Sa phrase fut absorbée par le silence. Une vibration traversa l’air, comme un mouvement sous l’eau. Elle détacha son regard du corbeau. Manon, le parc, tout était devenu blanc et figé. La voilà repartie dans le Temps. Un immense sourire fendit son visage de collégienne.

Le corbeau plongea devant elle et partit en vol plané. Alice le suivit.

Au début, elle ne comprenait rien et était vraiment effrayée. Elle avait peur de ce monde blanc, du silence qui y régnait. Mais il y avait le corbeau. De lui, elle n’avait pas peur. Au contraire, sa présence la rassurait.

Son guide à plumes bifurqua subitement à gauche, dans ce qui ressemblait à une ruelle. Avec toute cette blancheur, les formes étaient moins précises, impossible de se repérer. Sans le corbeau, la jeune fille se serait perdue. Une des deux raisons pour lesquelles elle le suivait. La seconde étant une force irrésistible qu’elle assimilait à de la curiosité. Où l’emmenait-il, cette fois ? Pourquoi la guidait-il ? Des questions auxquelles elle voulait désespérément répondre.

L’oiseau accéléra. Alice en fit de même.

Le voile blanc se déchira devant eux. Le corbeau sembla se volatiliser et elle se retrouva dans la nacelle d’une grande roue, lors d’une belle soirée d’été, dans le corps d’une fillette de neuf ans.

Le corbeau se posa sur un lampadaire voisin de la grande roue.

Le soir tombait. La lumière artificielle des réverbères éclairait les allées du parc d’attraction. La roue, les manèges, les auto-tamponneuses et les montagnes russes diffusaient leurs propres éclats, via des spots ou des ampoules colorés imbriqués directement dans leurs structures. Des rires, des cris, des bavardages s’enchevêtraient.

L’oiseau fixa Alice. Assise toute seule à une nacelle, revenue à l’âge de neuf ans, elle contemplait les alentours avec intérêt.
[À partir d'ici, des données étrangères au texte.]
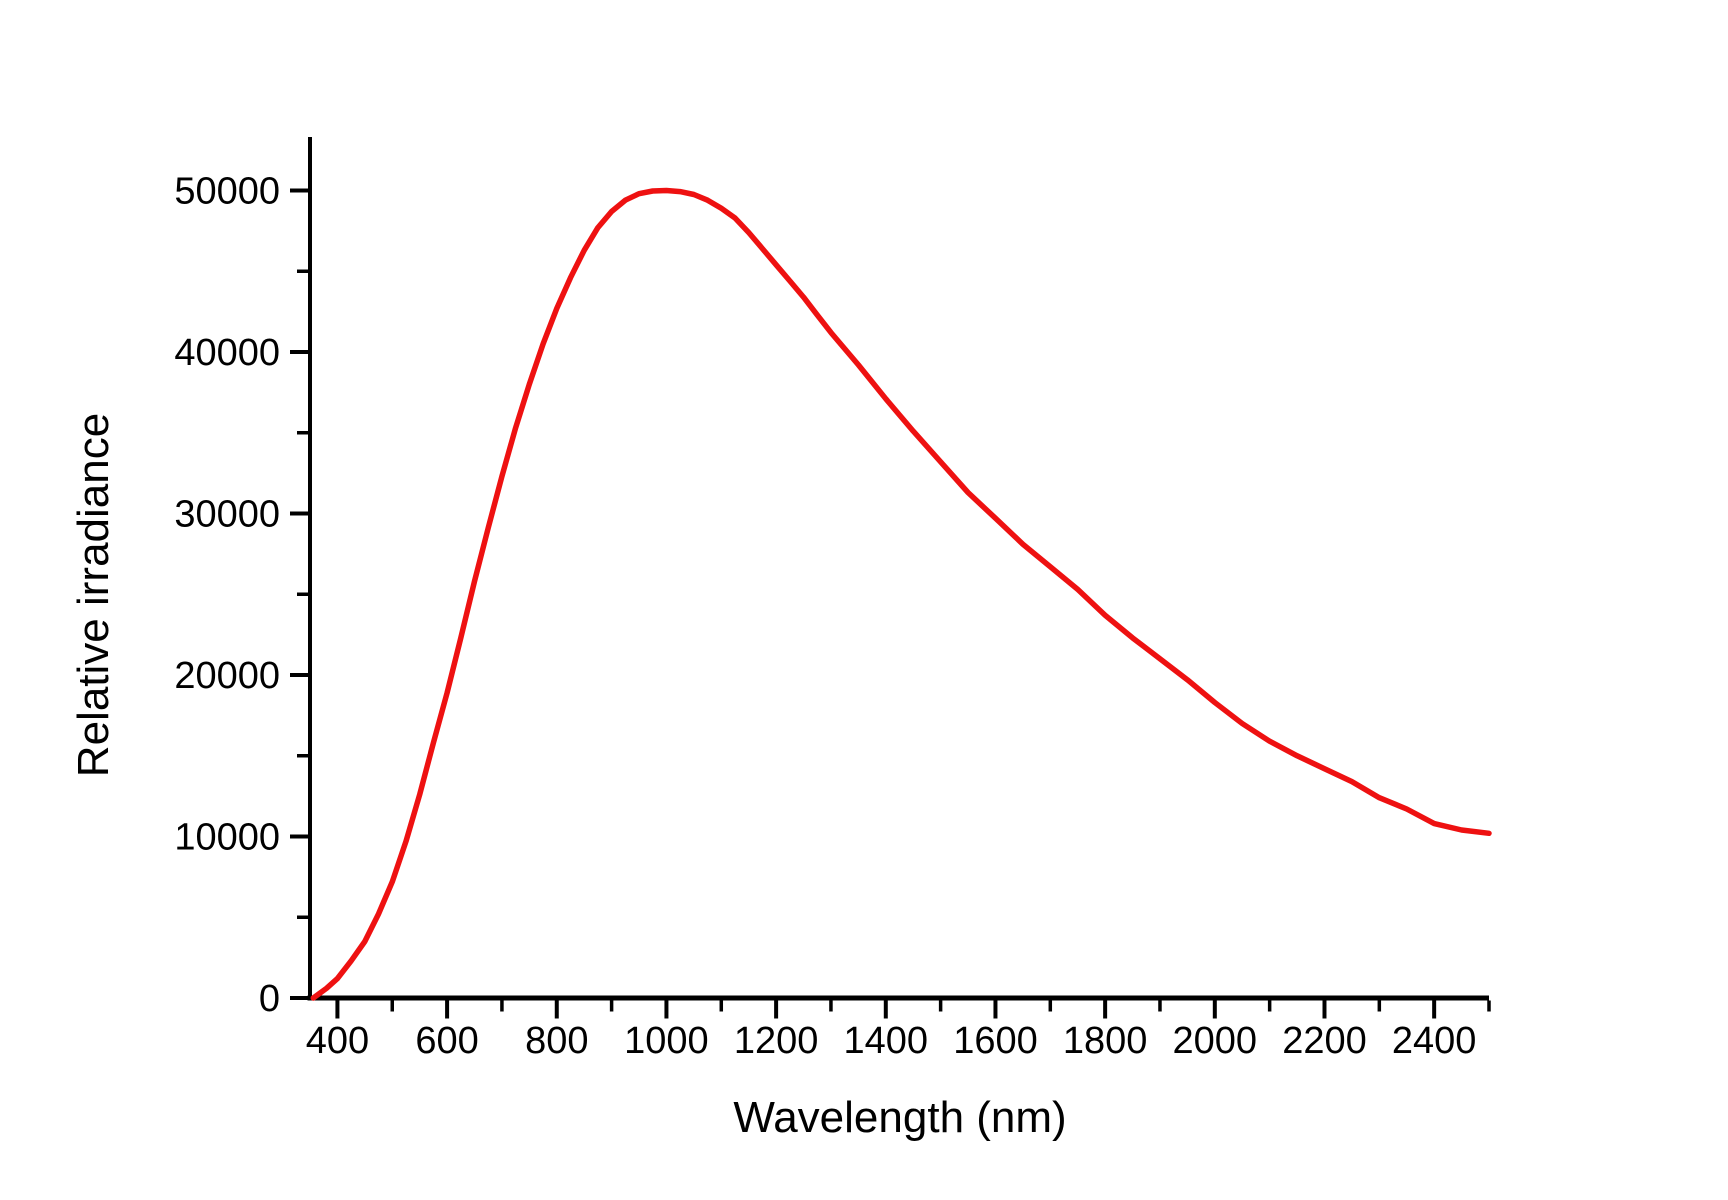  What do you see at coordinates (776, 1041) in the screenshot?
I see `x-tick-label: 1200` at bounding box center [776, 1041].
Le corbeau hérissa ses plumes. Vingt-neuvième voyage. Bientôt le délai serait écoulé. Et Alice ne montrait toujours aucun signe de conscience. Pire, lui-même n’avait rien remarqué qui le mettrait sur la piste.

Le volatile frémit. Il avait encore le temps. Il devait simplement l’utiliser à bon escient.

L’oiseau observait Alice, espérant que cet instant du passé lui offre un indice. Mais la roue continuait de tourner, lentement. Et rien ne se produisait.

Après ce qui lui parut un siècle, Alice descendit de la roue. Il s’envola et la suivit. Les battements de ses ailes étaient couverts par le tumulte ambiant.

Une femme à robe rouge attrapa soudain la fillette par le bras et la gronda. L’oiseau se percha non loin, sur une poubelle. Des brides de conversations lui parvinrent au-delà des cris, des bruits de chaussures sur le bitume et des gloussements.

— Alice ! Où… tu ?

— Maman, …étais… grande roue.

— Ne refais jamais ça ! … tu comprends ?

Le corbeau fit crisser ses serres sur le plastique de la poubelle. Une banale sortie en famille. Un souvenir sans importance. Il hésita quand même : devait-il mettre fin à ce voyage ou cela valait-il le coup d’attendre ? Il finit par se résoudre à le prolonger. Il ne devait pas se montrer impatient. Il devait trouver la clef de l’énigme. Avant que le présent n’emporte la réponse et ne scelle le destin de sa proie.